是夜。
走出灰雾地带后,正好赶上了天黑。
银角顶着乌黑的眼圈,悻悻的趴在地上,连平常最爱吃的土都觉得没了滋味。
这是因为它挨了一顿毒打。
贱鬼和贱灯,外加它大哥金角一起打的。
不就是吃了个金丹吗。
不就是那金丹里有个女婴么。
二爷饿了,饿了就要吃东西。
这是天经地义的事。
“哼,不早说,二爷我还以为是宵夜呢。”
银角抓起一大片土,嚼吧嚼吧咽进了肚子里。
虽说这土不好吃。
但有的吃总比没得吃强。
“呦,这不是银角吗,几天不见这么拉了,又吃上土了。”
金角打了个响鼻,嗤笑着道:“看你委屈的样,跟大哥说说,陈皇的女儿好吃不好吃?”
“那我咋知道去了。”
银角嘟囔道:“我看着还会动,心想好久没吃个活物了,就一口闷了,连味都没品出来,得找个机会再吃一次才成。”
这话把金角惊的够戗。
立马就喊道:“黄皮爹,我要举报银角,它还想再吃一次!”
在一旁围在一块的陈黄皮闻言,头也不抬的道:“放心,它不会再有机会了,再吃,再吃阿鬼就会把它嘴巴给缝上。”
适时,索命鬼将两只骨爪交错在一起,做了个反掰的手势,冲银角露出阴森森的狞笑。
这一笑,便让银角打了个哆嗦。
“贱鬼,看什么看!没见过谛听之子么!”
“见过,但没见过你这么欠揍的。”
索命鬼冷笑不止:“若不是看在你爹的份上,我起码有十种法子治好你那贪吃的毛病。”
“啊!大哥!”
“别喊了,大爷我也斗不过这贱鬼,那十种法子,我早就轮流都挨了个遍了。
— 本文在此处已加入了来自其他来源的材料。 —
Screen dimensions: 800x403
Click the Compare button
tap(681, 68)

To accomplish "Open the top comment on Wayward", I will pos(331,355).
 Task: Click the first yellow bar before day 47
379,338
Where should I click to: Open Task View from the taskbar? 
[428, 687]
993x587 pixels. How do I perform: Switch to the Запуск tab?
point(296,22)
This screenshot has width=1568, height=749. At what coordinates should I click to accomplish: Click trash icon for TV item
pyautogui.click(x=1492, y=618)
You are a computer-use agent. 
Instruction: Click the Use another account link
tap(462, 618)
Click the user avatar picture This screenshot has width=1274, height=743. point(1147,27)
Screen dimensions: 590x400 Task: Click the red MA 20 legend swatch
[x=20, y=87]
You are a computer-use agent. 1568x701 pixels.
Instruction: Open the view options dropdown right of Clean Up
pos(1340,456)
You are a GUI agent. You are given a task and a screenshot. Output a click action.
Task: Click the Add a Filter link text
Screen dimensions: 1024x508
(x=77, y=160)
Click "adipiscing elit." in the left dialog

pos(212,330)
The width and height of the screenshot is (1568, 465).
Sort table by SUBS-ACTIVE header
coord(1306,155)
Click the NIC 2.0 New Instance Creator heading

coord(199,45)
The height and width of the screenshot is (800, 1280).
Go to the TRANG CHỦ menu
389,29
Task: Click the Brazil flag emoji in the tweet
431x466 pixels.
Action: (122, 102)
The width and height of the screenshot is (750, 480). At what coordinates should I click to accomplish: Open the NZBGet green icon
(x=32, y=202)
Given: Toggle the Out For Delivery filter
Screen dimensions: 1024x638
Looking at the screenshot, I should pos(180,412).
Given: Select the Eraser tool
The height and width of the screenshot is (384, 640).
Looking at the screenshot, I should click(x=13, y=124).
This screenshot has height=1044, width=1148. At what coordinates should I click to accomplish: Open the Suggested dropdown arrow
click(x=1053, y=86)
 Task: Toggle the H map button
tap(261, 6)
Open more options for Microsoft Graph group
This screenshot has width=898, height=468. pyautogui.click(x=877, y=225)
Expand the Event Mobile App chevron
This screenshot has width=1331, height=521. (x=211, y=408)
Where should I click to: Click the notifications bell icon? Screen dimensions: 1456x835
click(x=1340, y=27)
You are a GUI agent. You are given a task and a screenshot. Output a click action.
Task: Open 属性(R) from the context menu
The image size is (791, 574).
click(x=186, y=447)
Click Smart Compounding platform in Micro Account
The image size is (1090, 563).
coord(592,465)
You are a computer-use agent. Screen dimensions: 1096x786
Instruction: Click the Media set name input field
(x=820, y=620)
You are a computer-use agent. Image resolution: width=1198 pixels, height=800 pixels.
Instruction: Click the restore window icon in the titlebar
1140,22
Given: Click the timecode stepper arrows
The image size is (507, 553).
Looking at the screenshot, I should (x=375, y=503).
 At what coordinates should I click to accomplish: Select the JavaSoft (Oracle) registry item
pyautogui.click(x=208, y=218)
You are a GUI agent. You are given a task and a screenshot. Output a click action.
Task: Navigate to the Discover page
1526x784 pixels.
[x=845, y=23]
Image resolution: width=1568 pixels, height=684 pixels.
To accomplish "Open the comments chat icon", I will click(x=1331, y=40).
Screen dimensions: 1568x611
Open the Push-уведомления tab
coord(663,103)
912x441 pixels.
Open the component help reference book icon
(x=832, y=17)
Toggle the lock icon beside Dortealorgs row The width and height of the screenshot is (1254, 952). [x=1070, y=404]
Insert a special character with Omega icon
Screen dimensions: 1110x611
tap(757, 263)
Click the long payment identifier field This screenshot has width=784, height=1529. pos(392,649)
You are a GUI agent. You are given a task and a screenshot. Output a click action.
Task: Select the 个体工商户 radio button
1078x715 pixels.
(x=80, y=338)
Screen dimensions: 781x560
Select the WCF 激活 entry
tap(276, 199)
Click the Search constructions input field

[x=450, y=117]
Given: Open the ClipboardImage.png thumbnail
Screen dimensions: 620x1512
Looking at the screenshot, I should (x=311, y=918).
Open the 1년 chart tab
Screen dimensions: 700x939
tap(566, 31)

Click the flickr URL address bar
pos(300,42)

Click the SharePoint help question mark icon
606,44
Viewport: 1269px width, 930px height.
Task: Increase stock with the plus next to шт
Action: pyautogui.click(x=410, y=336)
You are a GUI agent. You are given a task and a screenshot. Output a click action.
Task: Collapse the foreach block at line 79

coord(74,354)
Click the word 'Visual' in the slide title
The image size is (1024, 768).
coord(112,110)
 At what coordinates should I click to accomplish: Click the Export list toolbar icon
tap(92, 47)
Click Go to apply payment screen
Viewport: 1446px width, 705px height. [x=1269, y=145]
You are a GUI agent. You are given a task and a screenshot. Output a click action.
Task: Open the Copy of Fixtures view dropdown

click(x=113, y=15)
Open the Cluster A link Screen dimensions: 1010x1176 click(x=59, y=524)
”
金角对索命鬼那叫一个敢怒不敢言。
它很早的时候就被索命鬼给揍的死去活来。
本想着如今自己强大了,能找回来场子,谁曾想这索命鬼竟然冷不丁的变得比以前更厉害了。
这时。
咚咚咚的声音响起。
只见陈黄皮正把一颗生有九窍,有两个人头那么大的丹丸当成皮球一样在地上拍。
而一阵咯咯咯的稚嫩笑声则从那丹丸之中响起。
陈皇的女儿。
陈黄皮的堂妹,那个尚在襁褓中的婴孩含着手指头,一边笑,一边含糊不清的说:“蝈……蝈……”
“黄二,它为什么骂我?”
陈黄皮一只手继续做拍皮球动作,一只手挠了挠头:“该不会是在银角胃里被吓傻了吧,小孩子是真讨厌啊!”
在灰雾地带之中,银角金角不能从勾魂册里出来。
那灰雾的侵蚀之力太过强大。
不过,黄铜油灯和索命鬼却是可以进去的。
进去以后,就一个把银角的嘴巴撑开,一个直接钻进胃里赶紧将这女娃给掏了出来,事后一边说明厉害关系,一边胖揍银角。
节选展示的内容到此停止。